STANDARD: Vor 25 Jahren gab es in Wien eine riesige Erregung wegen "Heldenplatz" von Thomas Bernhard. Herr Scholten, Sie waren damals neuer Generalsekretär des Bundestheaterverbands. Wurde von der Politik interveniert? Helmut Zilk, Bruno Kreisky und Alois Mock sprachen sich ja gegen die Uraufführung aus. Sie fand am 4. November im Burgtheater statt.

Scholten: Alle paar Jahre wird nach Zensur geschrien. Und da gibt es als Theater nur eine Antwort: Das geht nicht. Es gab zum Glück niemanden, der daran dachte, klein beigeben zu müssen. Die Uraufführung war daher nie in Gefahr. Ich will die Aufregung nicht kleinreden, aber solche Skandale sind sehr zeitbezogen. Der Wirbel hat für die Gegenwart nur wenig Relevanz - abgesehen von der Romantisierung: Mei, damals gab es noch große Skandale!

Ruiss: Es ging aber natürlich auch um das Gedenk- und Bedenkjahr 1988. Wenn man sich daran erinnert, wie das offizielle Österreich reagiert hat! Man kann sich eine solche Geschichtsverzerrung heute gar nicht mehr vorstellen: Ein paar Menschen seien auf dem Heldenplatz dazu verführt worden, für den Nationalsozialismus zu sein.

Marte: Die späten 80er-Jahre waren überlagert von einer starken Diskussion über die Vergangenheit. Mit Kurt Waldheim, seit 1986 Bundespräsident, kam all das heraus, was die Republik jahrzehntelang verdrängt hatte. Es gab Bemühungen, das Bild Österreichs international wieder zurechtzurücken. In der ÖH haben wir damals viele Veranstaltungen organisiert. Wir haben auf dem Morzinplatz zu Lesungen eingeladen und eine Studie über Antisemitismus in den Universitäten gemacht. Immer wieder hieß es: "Macht's das nicht!" Es gab den sanften Druck vom Außenamt wie von der Stadt Wien, Österreich doch nicht wieder anzuschwärzen. Und da brach plötzlich Heldenplatz herein.

**DATENAUSZUG**
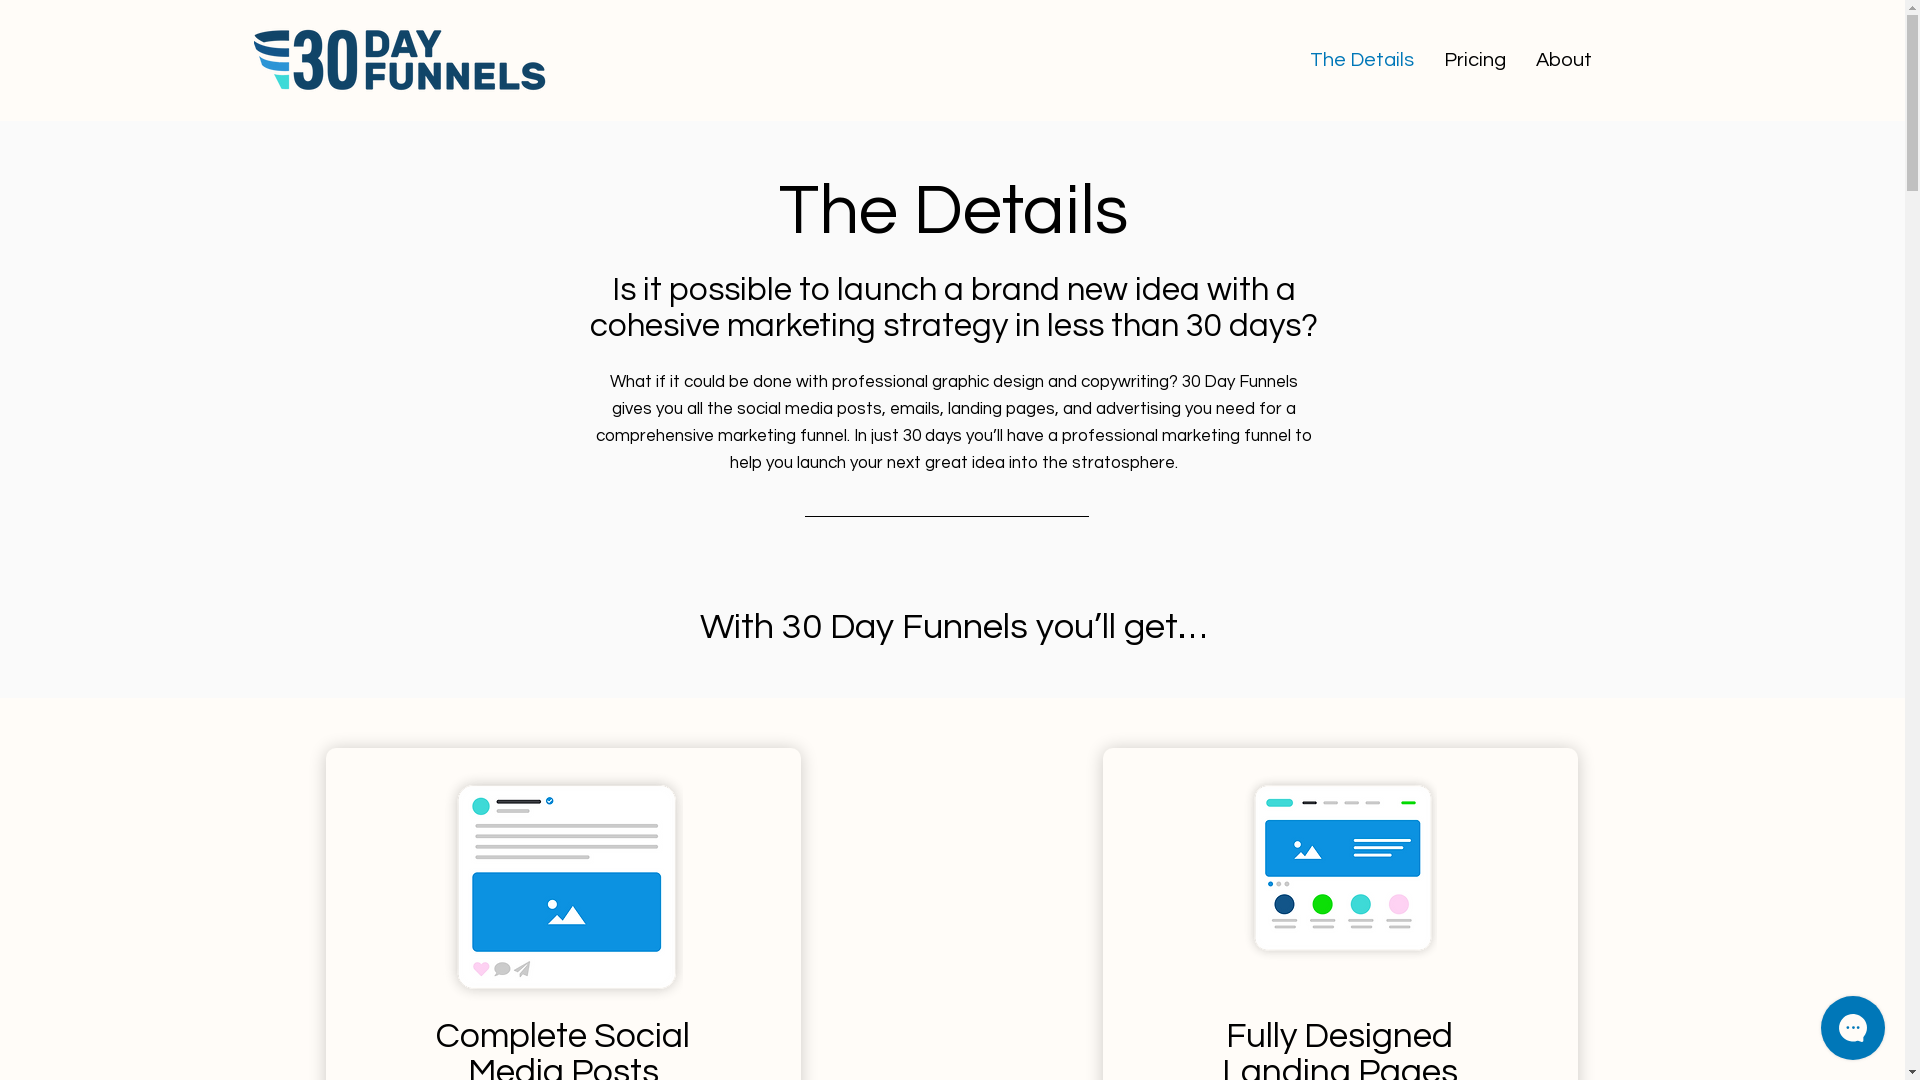 The image size is (1920, 1080). I want to click on 'About', so click(1563, 59).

**ZIEL 1**
In welchem Theater fand laut dem Textauszug die Uraufführung von „Heldenplatz“ statt?
**ZIEL 2**
Übertrage wortgetreu den Teil des Textauszugs, der mit den Worten "Ruiss: Es ging" einsetzt und mit "Nationalsozialismus zu sein." schließt.
Die Zeilen spielen hierfür keine Rolle.

**VOLLSTÄNDIGE AUSGABE 1**
Im Burgtheater.

**VOLLSTÄNDIGE AUSGABE 2**
Ruiss: Es ging aber natürlich auch um das Gedenk- und Bedenkjahr 1988. Wenn man sich daran erinnert, wie das offizielle Österreich reagiert hat! Man kann sich eine solche Geschichtsverzerrung heute gar nicht mehr vorstellen: Ein paar Menschen seien auf dem Heldenplatz dazu verführt worden, für den Nationalsozialismus zu sein.